Glioblastoma Multiforme (GBM) is a devastating disease. The deadliest and most aggressive form of brain tumor, GBM is expected to claim the lives of 12,000 people in the United States this year, plus tens of thousands more around the globe. For these patients, GBM is currently a death sentence: for every 1,000 patients diagnosed, fewer than 500 survive a year after diagnosis; after five years fewer than 20 will remain. These statistics have remained unchanged for decades.

For us at the National Foundation for Cancer Research (NFCR), this situation is unacceptable. Out of determination to do something innovative and new to change this status quo, we joined an unprecedented international coalition to launch GBM AGILE – a global effort to defeat GBM through next-generation clinical trials. This is truly a global coalition, with over 150 participants from more than 40 leading cancer institutions across four continents.

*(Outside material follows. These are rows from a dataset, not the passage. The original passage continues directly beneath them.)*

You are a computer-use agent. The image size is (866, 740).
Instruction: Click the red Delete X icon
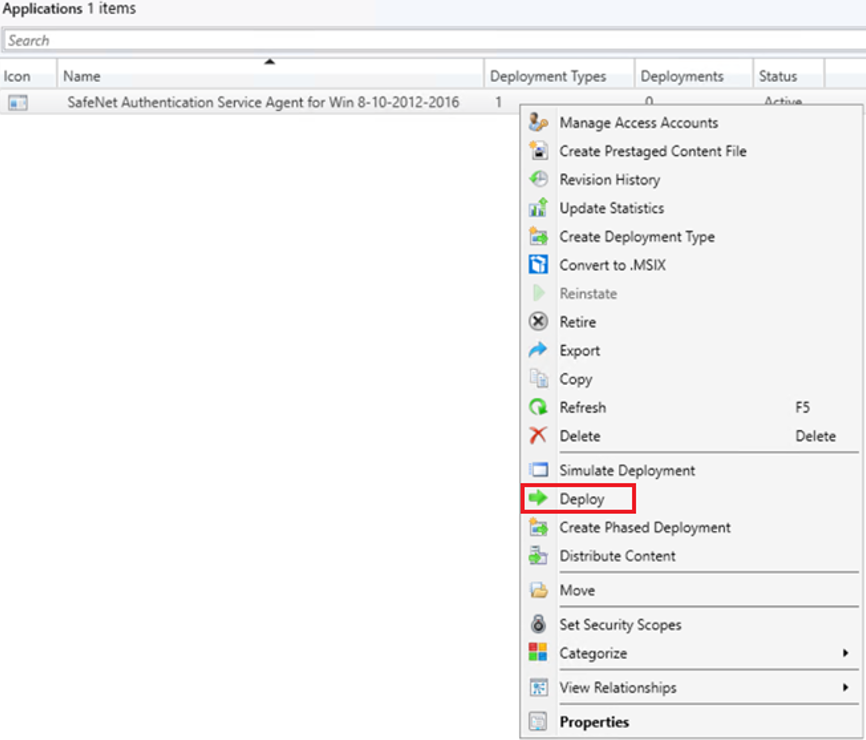[538, 435]
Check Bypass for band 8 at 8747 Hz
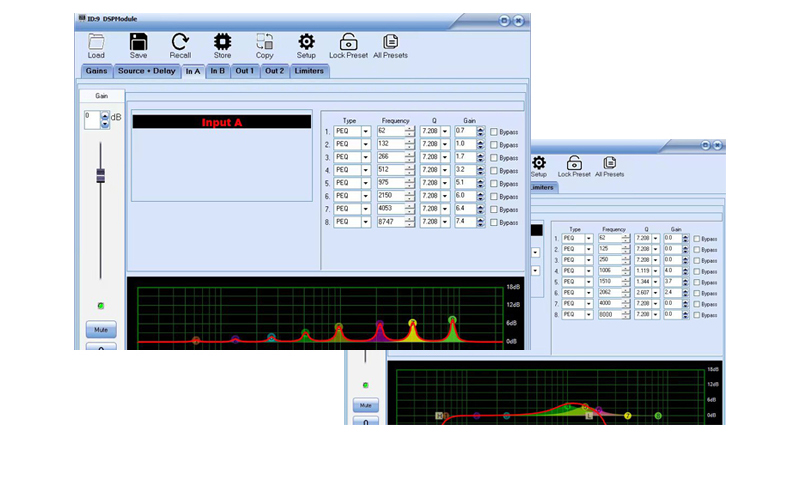 [x=493, y=223]
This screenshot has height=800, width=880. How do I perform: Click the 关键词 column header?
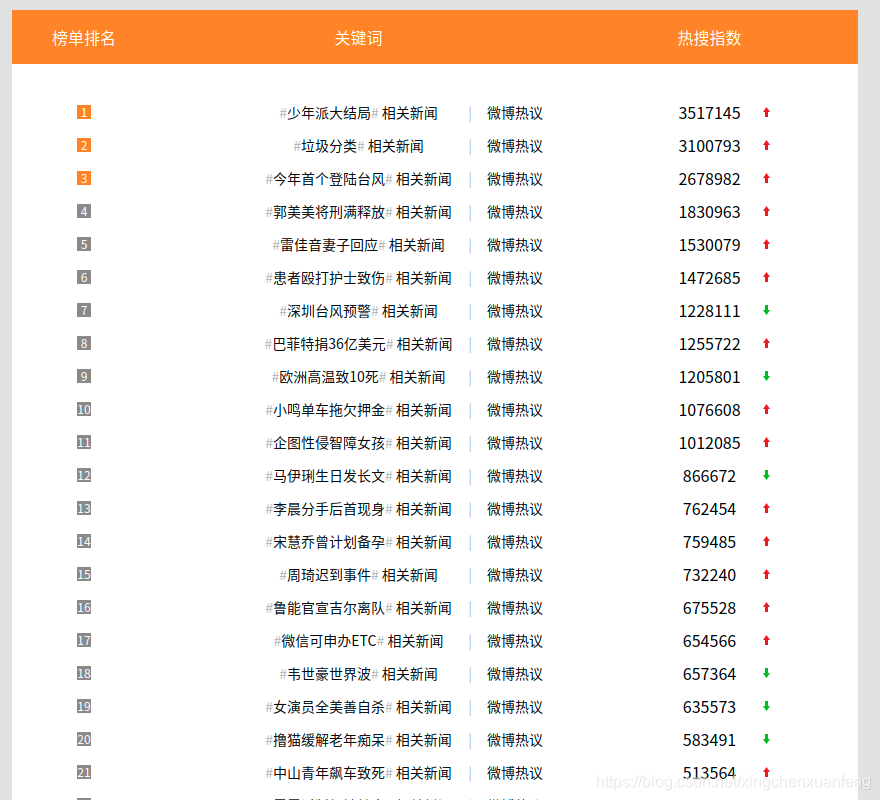tap(358, 38)
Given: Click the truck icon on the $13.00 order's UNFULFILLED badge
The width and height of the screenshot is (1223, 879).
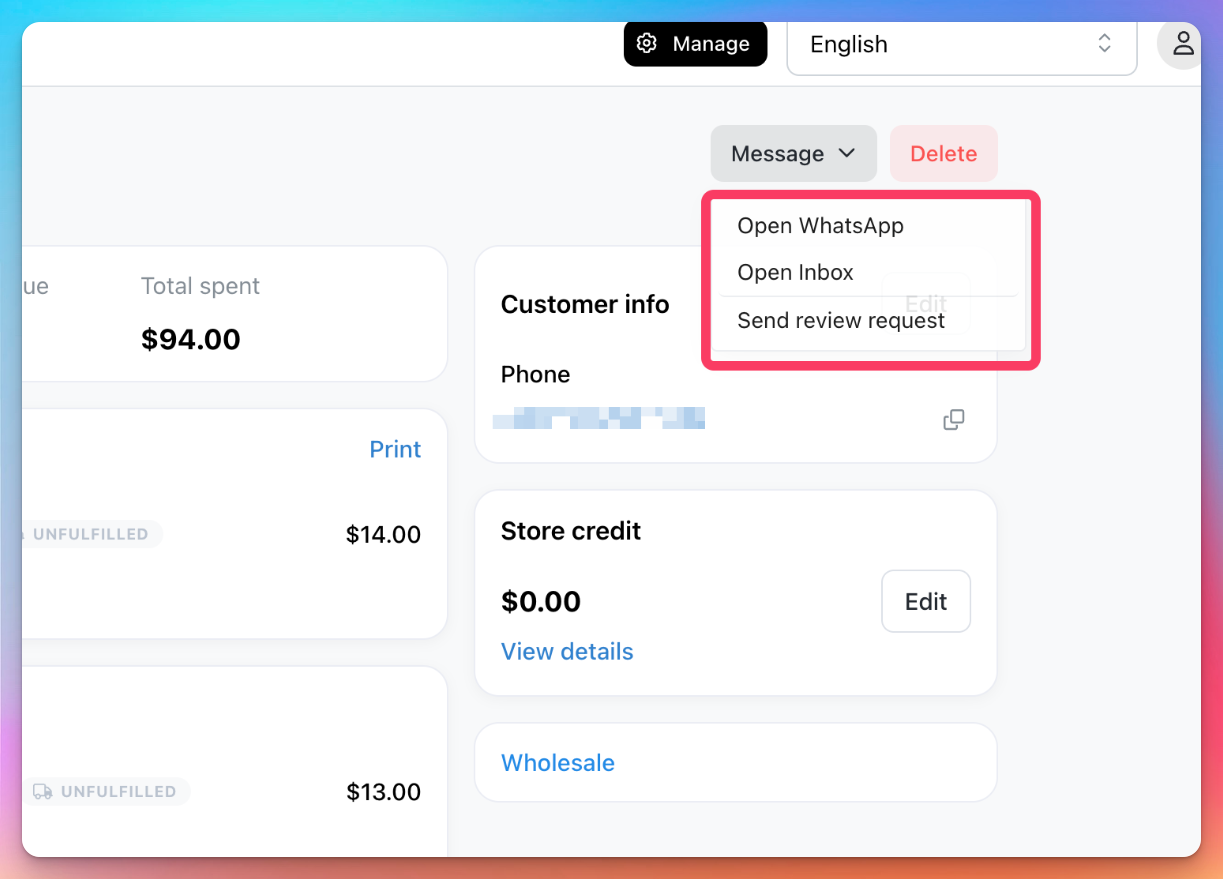Looking at the screenshot, I should point(43,792).
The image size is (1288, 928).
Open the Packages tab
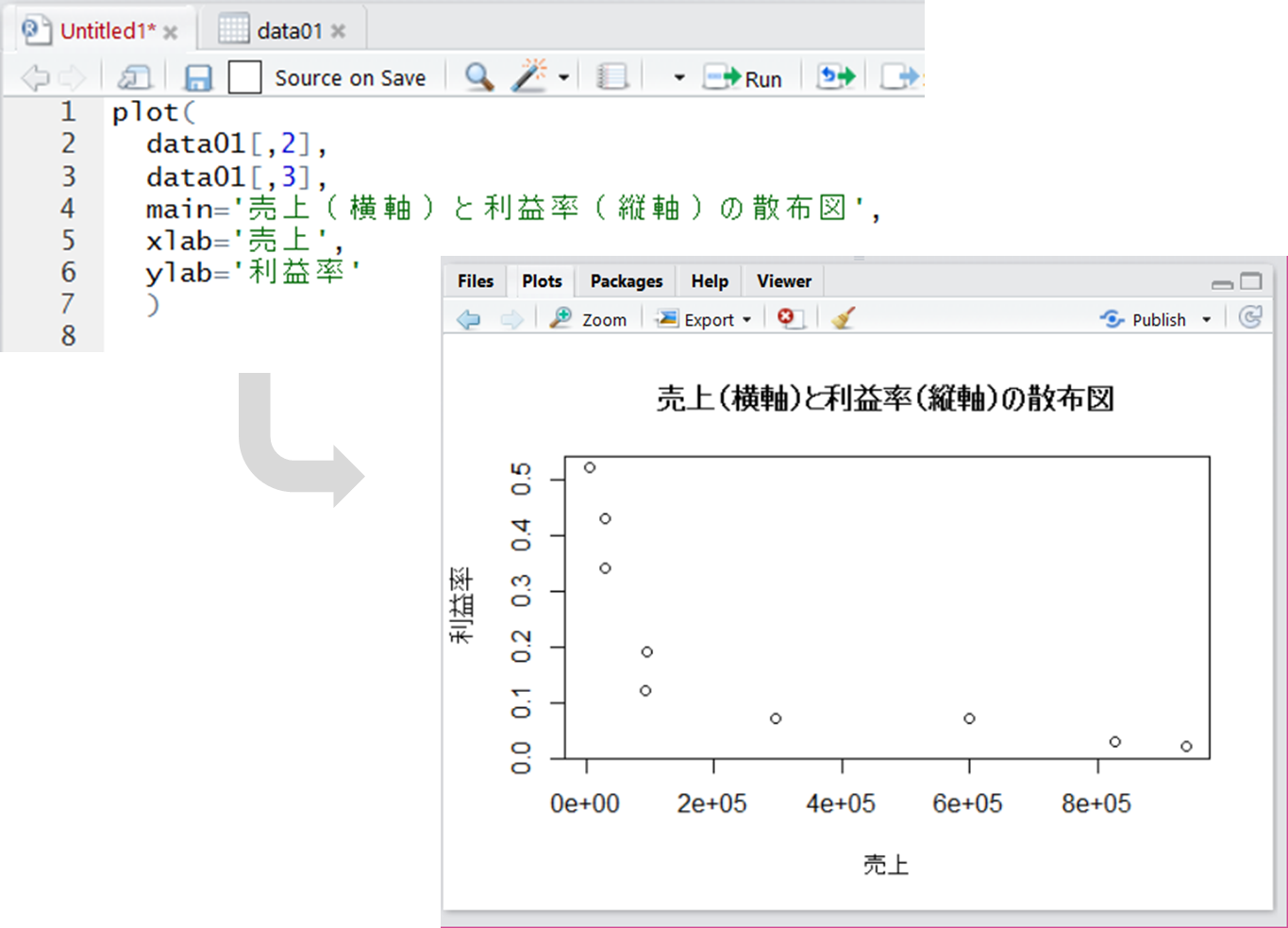click(x=626, y=281)
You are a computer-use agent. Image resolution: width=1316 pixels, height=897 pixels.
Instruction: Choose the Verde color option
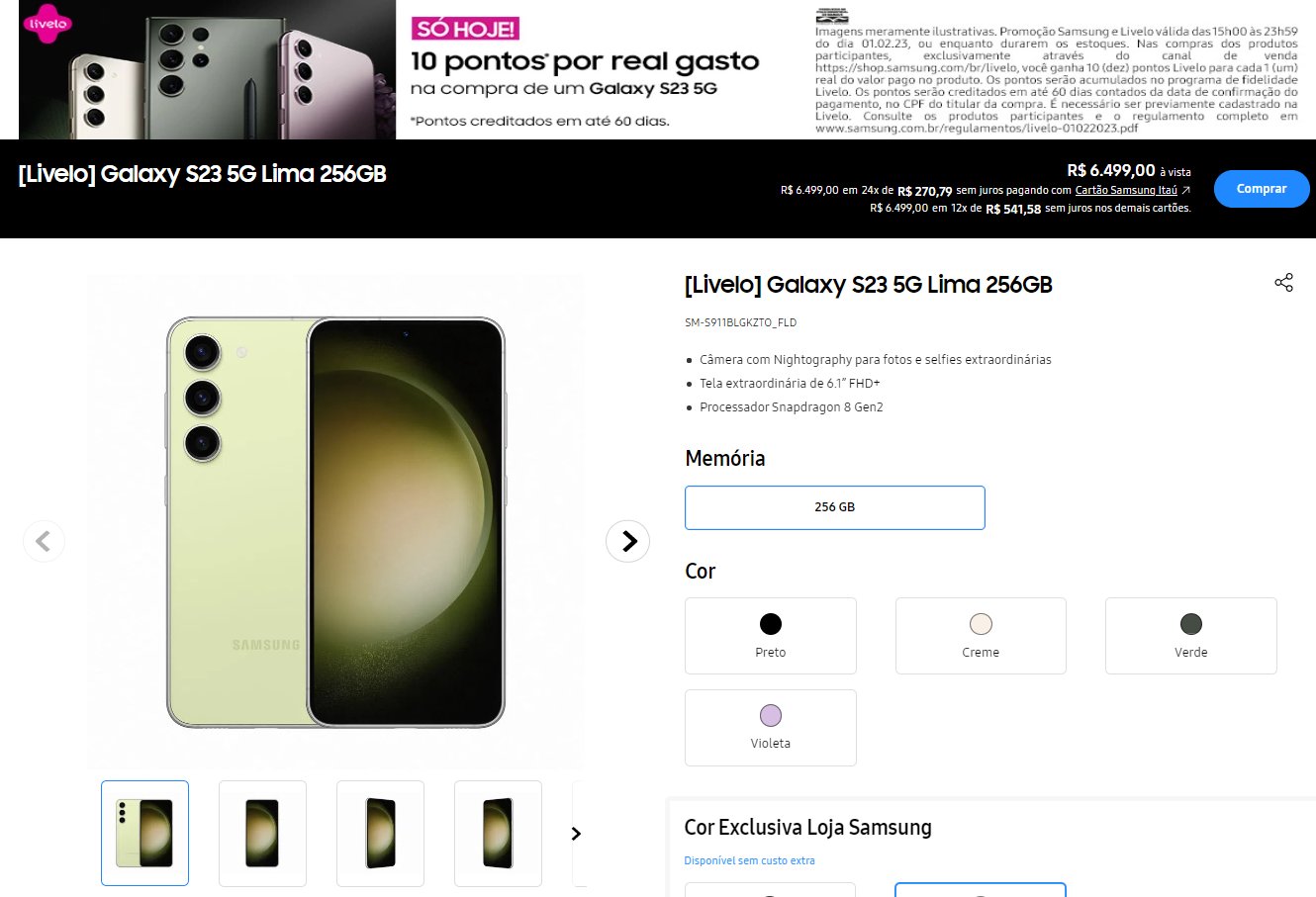point(1191,636)
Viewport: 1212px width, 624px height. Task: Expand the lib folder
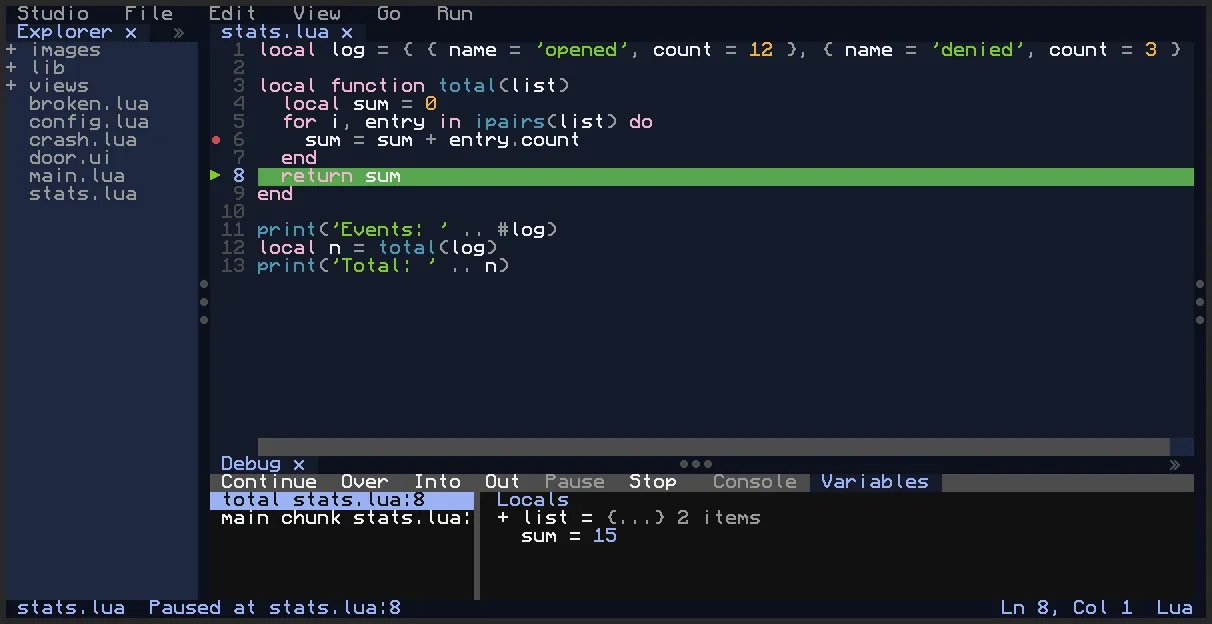point(11,68)
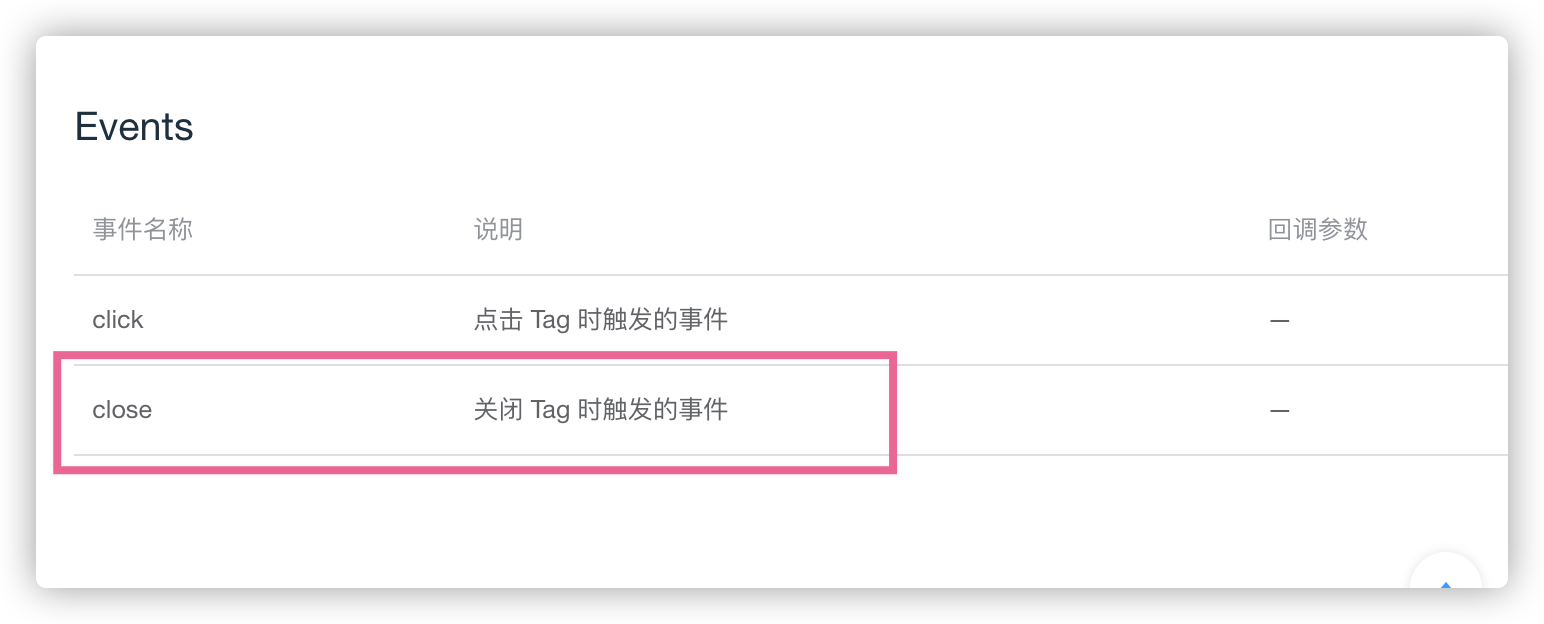Click the 关闭 characters in the description
Image resolution: width=1544 pixels, height=624 pixels.
[x=498, y=410]
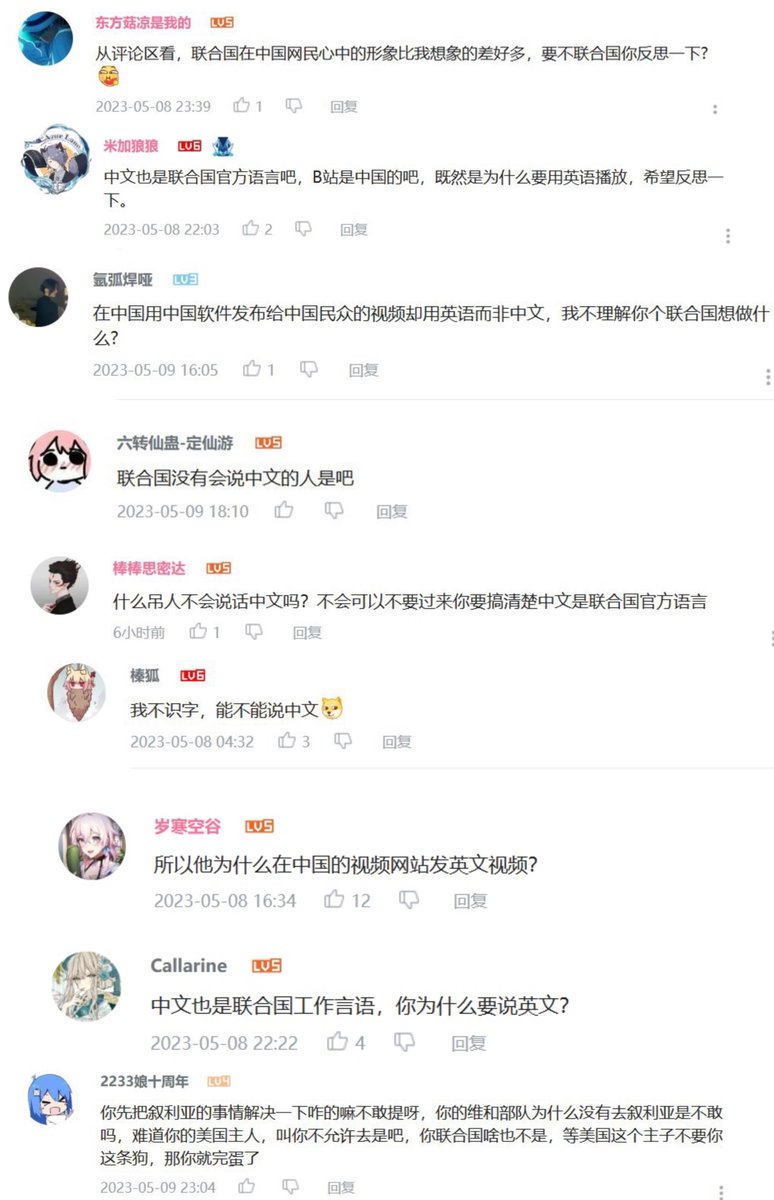
Task: Reply to 岁寒空谷's comment
Action: [470, 900]
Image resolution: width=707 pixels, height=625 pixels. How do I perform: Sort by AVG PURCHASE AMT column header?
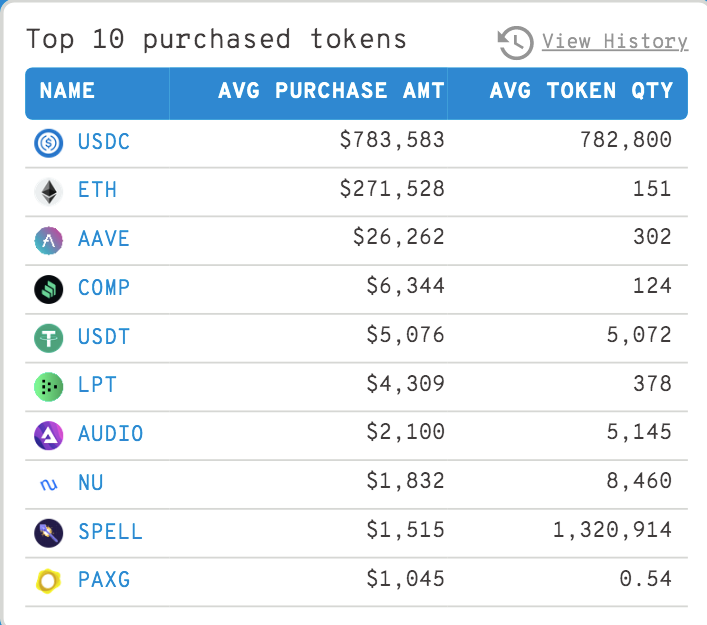tap(308, 93)
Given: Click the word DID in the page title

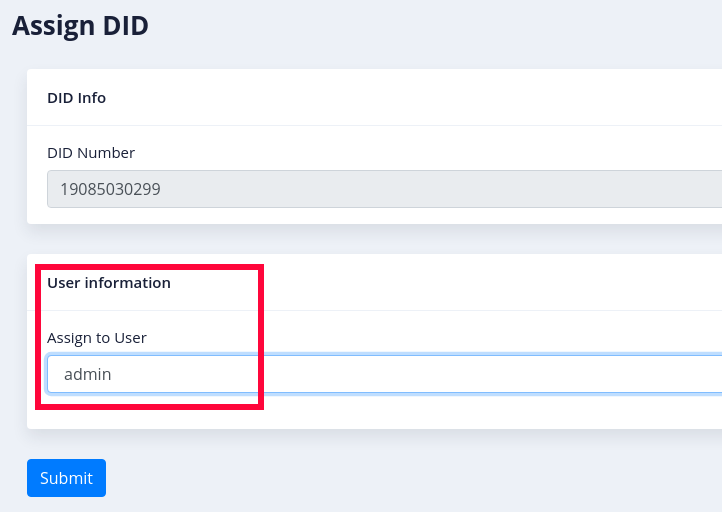Looking at the screenshot, I should point(126,26).
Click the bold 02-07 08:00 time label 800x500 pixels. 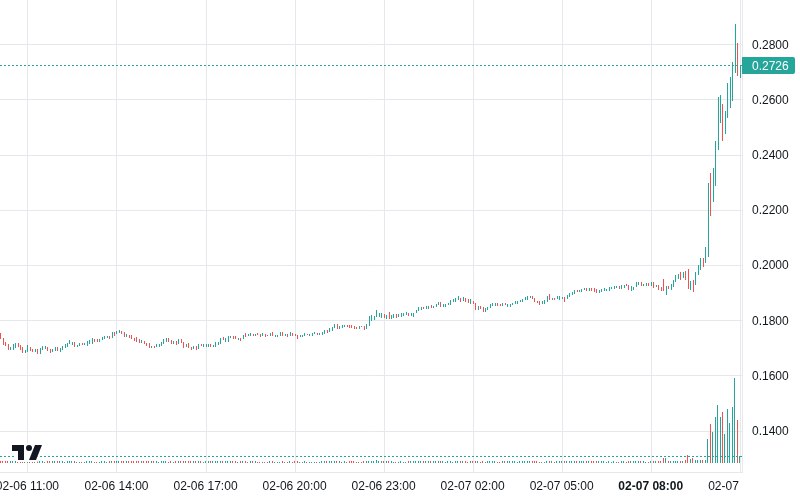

At the heart of GBM AGILE (which stands for Adaptive Global Innovative Learning Environment) is the concept of the “adaptive” clinical trial. Standard clinical trials take 3-7 years to produce results, and they cannot be modified once they begin. In this model, patients get only one opportunity, receive only one treatment, and by the time results are produced the treatment protocol is already many years old. By contrast, adaptive trials test multiple treatments and combinations of treatments in parallel, at the same time. Adaptive trials are also designed to be continuously updated, to incorporate the latest information using a technique called Bayesian Statistics. This feature provides the “Innovative Learning Environment,” in which ineffective treatments can be shut down early, and new treatments can be initiated quickly.